„In der Krise des Unternehmens
schlägt die Stunde des Aufsichtsrates“
v. Schenck
Zwar ist sich die Fachliteratur einig über den Pflichtenkatalog der Aufsichtsorgane gerade in einer Unternehmenskrise. Dagegen sind obergerichtliche Urteile in diesem Bereich nach wie vor spärlich gesät und zumeist älterer Natur. Angesichts der Skandale der letzten Zeit, wie z.B. Wirecard oder RBB (s. dazu schon hier), die sich derzeit in der juristischen Aufarbeitung befinden, dürfte es allerdings nur eine Frage der Zeit sein, bis sich die Gerichte mit der Verantwortlichkeit von Aufsichtsorganen erneut und vertieft befassen werden. Der nachfolgende Beitrag skizziert deswegen den aktuellen Stand in Theorie und Praxis und leitet aus akutellen Fällen einige Praxishinweise ab.
Grundlagen
Kernaufgabe des Aufsichtsrates einer Aktiengesellschaft ist die Überwachung der „Geschäftsführung“ des Vorstandes, vgl. § 111 AktG. Die Überwachungsaufgabe ist jedenfalls stets im Interesse der Gesellschaft und unter Berücksichtigung des Gebots der effizienten Überwachung zu erfüllen. Dies bedeutet, dass insbesondere die Berichts- und Informationspflichten, die das Gesetz dem Vorstand gegenüber dem Aufsichtsrat auferlegt, gleichzeitig „Holschulden“ des Aufsichtsrats darstellen, weshalb sich dieser nicht durch den Verweis auf eine nachlässige Informationspolitik des Vorstands exkulpieren kann.
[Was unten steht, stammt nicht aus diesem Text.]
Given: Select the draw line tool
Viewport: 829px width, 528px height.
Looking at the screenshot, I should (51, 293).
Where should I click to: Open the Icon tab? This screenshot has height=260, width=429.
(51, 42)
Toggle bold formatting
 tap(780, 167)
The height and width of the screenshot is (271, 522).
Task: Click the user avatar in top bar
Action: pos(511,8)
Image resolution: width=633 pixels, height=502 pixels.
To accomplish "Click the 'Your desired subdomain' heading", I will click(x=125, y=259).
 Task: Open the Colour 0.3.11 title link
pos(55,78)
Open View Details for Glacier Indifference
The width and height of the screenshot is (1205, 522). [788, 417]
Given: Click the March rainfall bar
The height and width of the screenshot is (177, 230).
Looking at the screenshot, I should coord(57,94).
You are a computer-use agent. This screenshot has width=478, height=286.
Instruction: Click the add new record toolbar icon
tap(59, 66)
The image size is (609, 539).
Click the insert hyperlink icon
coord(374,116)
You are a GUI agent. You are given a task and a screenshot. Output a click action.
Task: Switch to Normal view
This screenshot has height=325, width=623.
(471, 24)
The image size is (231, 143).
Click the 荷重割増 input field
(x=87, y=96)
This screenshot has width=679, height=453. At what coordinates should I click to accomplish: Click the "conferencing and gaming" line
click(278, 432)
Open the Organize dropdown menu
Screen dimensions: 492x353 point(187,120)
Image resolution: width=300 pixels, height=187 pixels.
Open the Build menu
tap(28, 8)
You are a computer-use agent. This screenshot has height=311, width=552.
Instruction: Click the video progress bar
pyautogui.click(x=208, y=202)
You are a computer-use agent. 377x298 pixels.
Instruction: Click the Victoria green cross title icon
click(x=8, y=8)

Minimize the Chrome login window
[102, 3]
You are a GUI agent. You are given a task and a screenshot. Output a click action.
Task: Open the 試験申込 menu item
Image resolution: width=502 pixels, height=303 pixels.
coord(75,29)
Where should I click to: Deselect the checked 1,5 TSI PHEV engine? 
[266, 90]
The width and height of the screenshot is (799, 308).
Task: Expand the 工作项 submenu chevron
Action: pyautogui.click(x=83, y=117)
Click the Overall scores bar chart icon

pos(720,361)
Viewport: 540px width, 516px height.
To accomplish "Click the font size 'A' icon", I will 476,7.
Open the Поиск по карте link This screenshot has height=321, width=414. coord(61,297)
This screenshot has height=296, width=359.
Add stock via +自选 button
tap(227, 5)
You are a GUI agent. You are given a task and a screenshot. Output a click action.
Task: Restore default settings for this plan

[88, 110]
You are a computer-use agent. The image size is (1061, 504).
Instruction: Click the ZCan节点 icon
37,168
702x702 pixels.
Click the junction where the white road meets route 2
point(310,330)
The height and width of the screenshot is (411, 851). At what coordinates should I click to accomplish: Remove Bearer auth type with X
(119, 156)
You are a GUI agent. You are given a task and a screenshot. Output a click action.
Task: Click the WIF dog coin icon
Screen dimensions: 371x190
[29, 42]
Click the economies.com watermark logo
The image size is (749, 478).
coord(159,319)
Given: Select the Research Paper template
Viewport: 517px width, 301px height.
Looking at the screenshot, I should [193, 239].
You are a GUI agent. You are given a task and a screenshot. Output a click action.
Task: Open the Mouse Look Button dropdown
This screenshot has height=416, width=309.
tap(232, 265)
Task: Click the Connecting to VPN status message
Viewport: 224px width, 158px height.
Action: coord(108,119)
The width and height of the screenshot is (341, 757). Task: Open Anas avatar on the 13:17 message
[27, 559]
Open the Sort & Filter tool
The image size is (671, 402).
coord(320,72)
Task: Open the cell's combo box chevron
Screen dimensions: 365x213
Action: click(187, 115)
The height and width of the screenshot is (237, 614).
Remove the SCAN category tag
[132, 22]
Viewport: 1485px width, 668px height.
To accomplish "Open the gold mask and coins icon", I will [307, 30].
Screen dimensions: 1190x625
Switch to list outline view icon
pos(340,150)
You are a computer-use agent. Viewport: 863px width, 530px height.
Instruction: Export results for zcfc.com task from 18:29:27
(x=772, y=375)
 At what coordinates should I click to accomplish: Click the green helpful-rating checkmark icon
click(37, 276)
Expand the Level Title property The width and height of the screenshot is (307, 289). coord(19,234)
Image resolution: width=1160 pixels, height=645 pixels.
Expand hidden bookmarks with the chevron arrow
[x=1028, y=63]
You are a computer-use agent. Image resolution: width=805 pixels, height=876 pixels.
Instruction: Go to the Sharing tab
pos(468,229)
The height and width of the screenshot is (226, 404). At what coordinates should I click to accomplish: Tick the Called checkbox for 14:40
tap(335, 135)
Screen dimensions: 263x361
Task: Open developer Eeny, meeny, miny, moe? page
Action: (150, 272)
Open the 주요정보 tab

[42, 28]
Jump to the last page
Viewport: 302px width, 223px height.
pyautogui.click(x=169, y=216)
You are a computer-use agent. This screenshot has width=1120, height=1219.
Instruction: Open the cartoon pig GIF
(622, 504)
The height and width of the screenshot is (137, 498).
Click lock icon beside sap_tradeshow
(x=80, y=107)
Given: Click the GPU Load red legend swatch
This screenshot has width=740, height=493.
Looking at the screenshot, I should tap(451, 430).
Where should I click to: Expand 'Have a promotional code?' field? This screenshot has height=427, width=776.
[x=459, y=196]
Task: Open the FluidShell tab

Zwar verlangt das Aktiengesetz als Mindestmaß lediglich zwei Aufsichtsratssitzungen im Kalenderhalbjahr, bei nicht börsennotierten Gesellschaften lässt es sogar den Schluss zu, lediglich eine Sitzung im Kalenderhalbjahr abzuhalten. In Krisenfällen muss der Aufsichtsrat seine Tätigkeit intensivieren, sich also im Zweifel auch in deutlich kürzeren Intervallen abstimmen.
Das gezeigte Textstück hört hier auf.